Prior to Anti-Defamation League, Nazarian was active in three worlds: academia, philanthropy and foreign policy. She is the president of the Y&S Nazarian Family Foundation, with a regional office in Israel named the Ima Foundation. She is also the founder of the Y&S Nazarian Center for Israel Studies at the University of California, Los Angeles (UCLA). and chair of its advisory board. Sharon taught as an adjunct professor at UCLA in the Department of Political Science, is a member of the Council of Foreign Relations and sits on a myriad of foreign policy boards.

She is a major shareholder of Nazarian Enterprises and SBE Entertainment Group.

In 2021, Nazarian was considered for an ambassadorship position at the Office to Monitor and Combat Anti-Semitism in the Biden administration.

==Philanthropy==
Nazarian serves as the president of the Younes and Soraya Nazarian Family Foundation, which is dedicated to the promotion of education as the most important catalyst for societal change. The foundation supports educational causes in a broad spectrum of institutions: academic, public policy, and community-based social and artistic programs. Nazarian also serves on the Board of Governors of the University of Haifa.

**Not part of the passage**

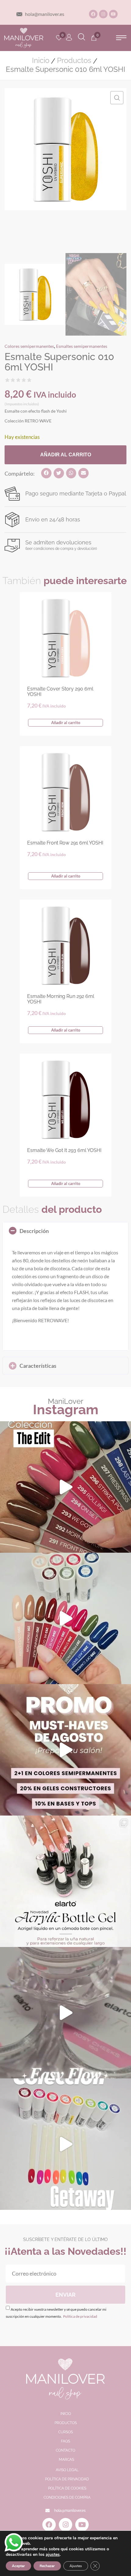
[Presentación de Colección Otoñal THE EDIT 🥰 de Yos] (65, 1618)
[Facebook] (93, 14)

On May 6, 2013, Nazarian was the recipient of a Deborah Award from the Anti-Defamation League in a ceremony at the SLS Hotel, Beverly Hills. In 2015, Nazarian was the recipient of the 2015 Israel Film Festival Humanitarian Award in Beverly Hills, CA. She was honored for her contribution to the Oscar-Nominated Israeli Film Baba Joon.

==Personal life==
Nazarian was married to Sharyar Baradaran, a periodontist, from 1990 to the early 2010s. She now resides in Los Angeles with her husband, Fernando Flint, and her three children.